Can alcohol, heroin, or other drugs lower inhibitions?

No, pharmacologically, substances do not change the content of our mind’s thoughts. The Freedom Model for Addictions does a fantastic job of covering this topic in detail. Here is a brief excerpt that might help explain some of how we debunk this common recovery society myth:

“We think that drugs and alcohol lower our inhibitions, thus giving us:

  • courage to speak our minds
  • ability to express our true feelings
  • confidence to be bold, daring, and straightforward
  • freedom from social anxiety or embarrassment
  • ability to be ourselves
  • ability to get out of our own heads
  • ability to let down our guards and be real
  • unleashed creative abilities, and
  • freedom from fear.

There are countless ways we can say it and, thus, countless perceived benefits that fit under this umbrella of lowered inhibitions. And the fact is that, if you have grown up within a culture that imbues drugs and alcohol with the power to lower inhibitions, then you can feel all these things while drinking or using drugs. But remember the lesson of drug, set, and setting and the lesson of active placebos (both in chapter 17 of The Freedom Model). To this day, the only credible scientific explanation for how substances lower inhibitions is the sociological one discovered by Heath, MacAndrew, Edgerton, and others—these effects are not the product of substances but rather the product of the license to misbehave. That is, you have grown up learning that you will be held to a different standard of behavior while intoxicated, so you feel empowered to behave differently while intoxicated.

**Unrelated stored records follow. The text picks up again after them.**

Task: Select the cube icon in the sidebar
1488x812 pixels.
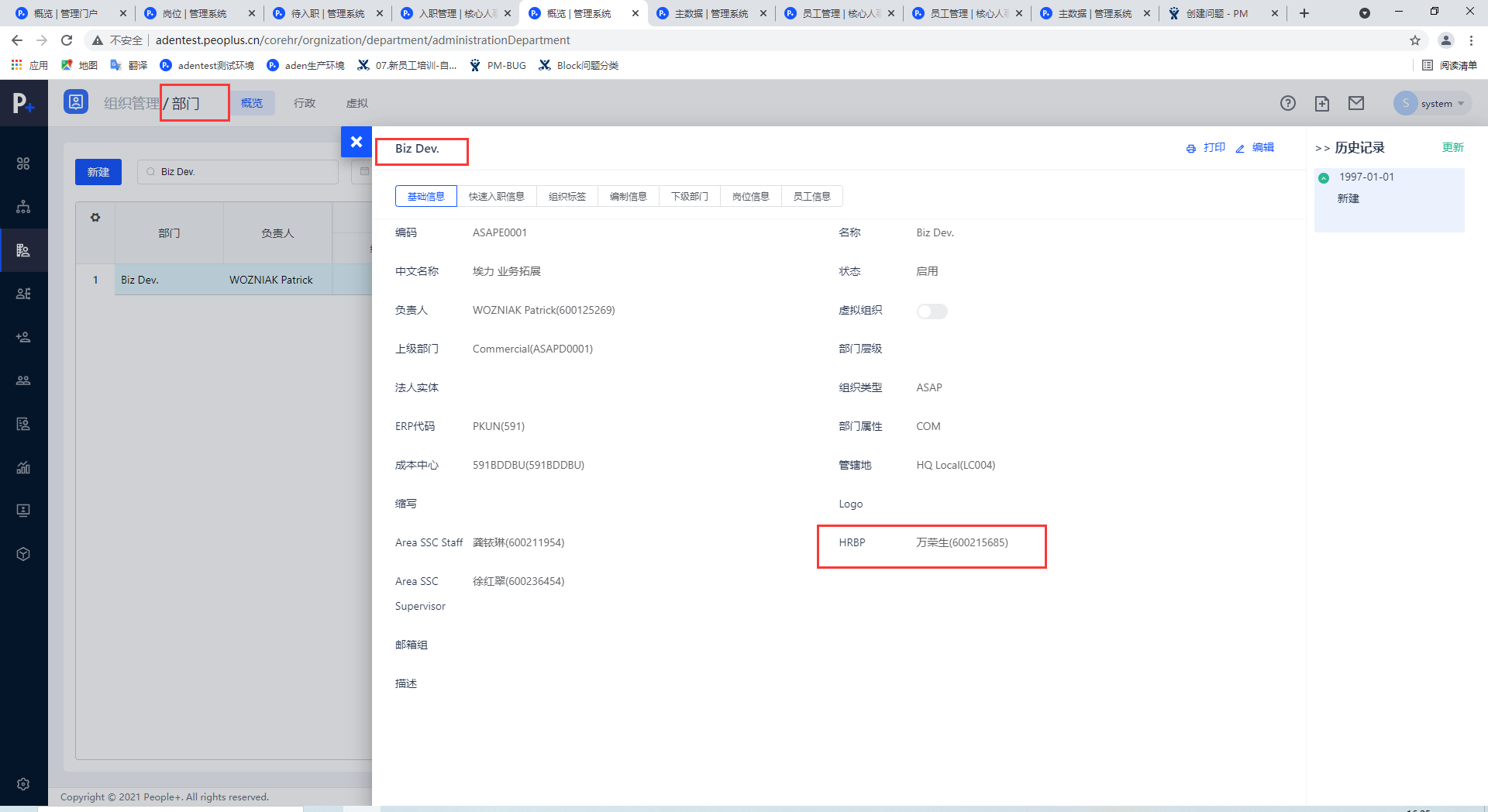Action: pyautogui.click(x=23, y=553)
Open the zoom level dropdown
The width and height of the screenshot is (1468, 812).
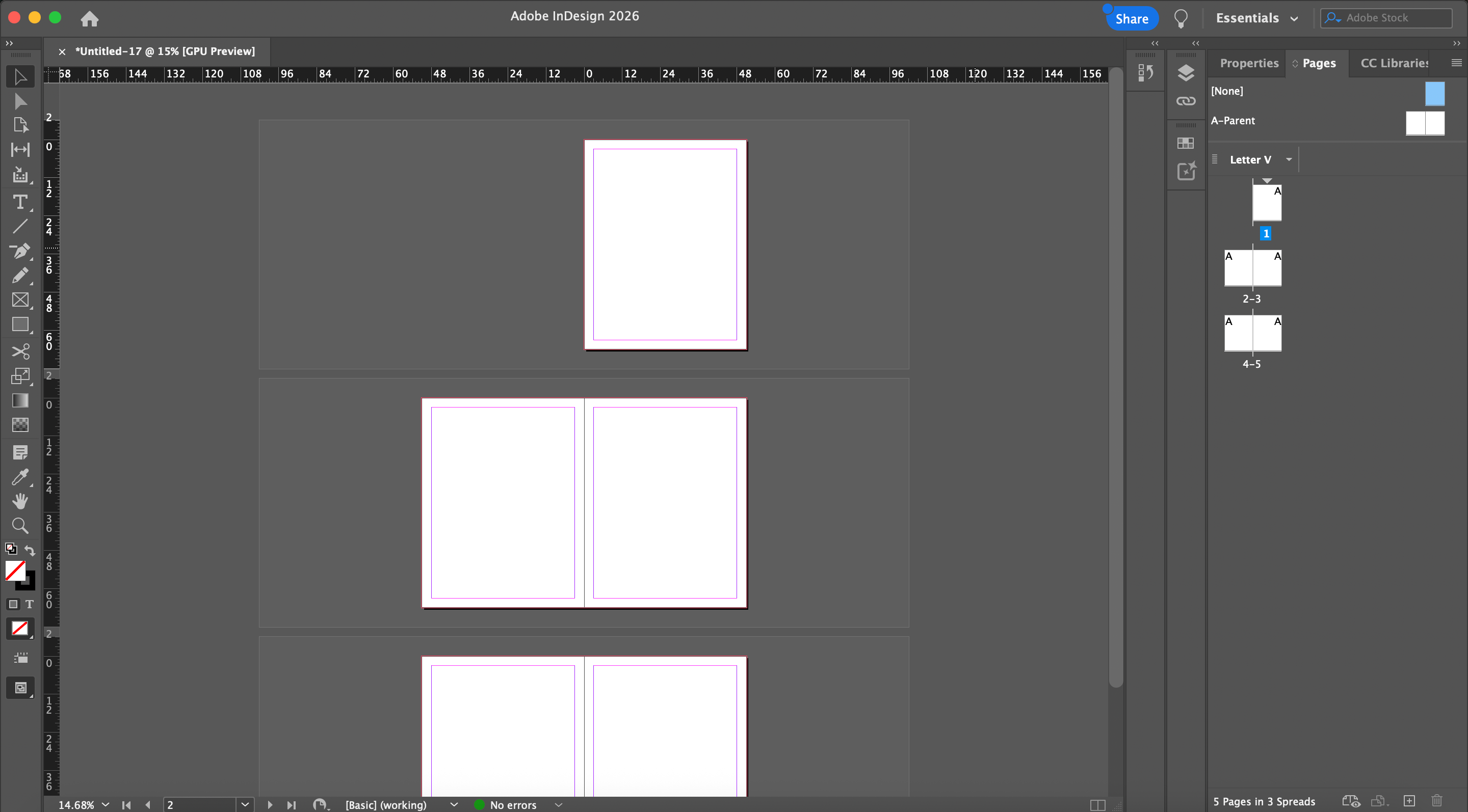(x=106, y=804)
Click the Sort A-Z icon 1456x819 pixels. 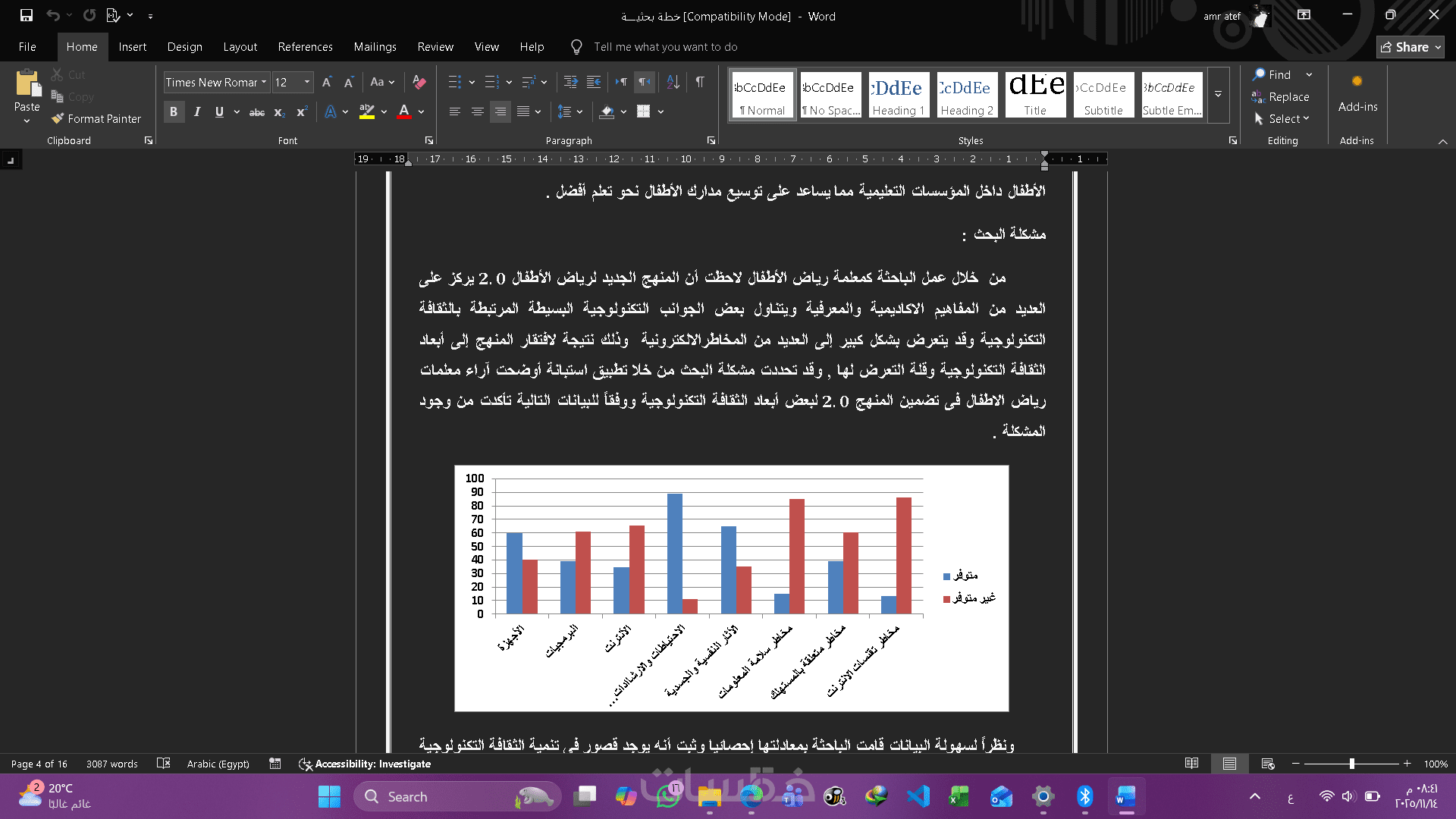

As we said in our discussion of substances’ perceived yet unreal ability to relieve emotional pain, you can go on thinking you need substances for all these wonderful benefits. You can continue to feel these things and think you need substances for these things if you choose to close your mind to the truth. However, if you are a person who feels a desperate need for substances and that need troubles you, then it pays to know the truth. The truth is that substances do not give you any of the courage, social ease, or other forms of lowered inhibitions listed above. Those are cognitive products. They occur as processes of the mind, as matters of belief. You effectively create these effects yourself. You do not need substances to achieve them, and you have already been achieving them on your own yet crediting drugs and alcohol for them.”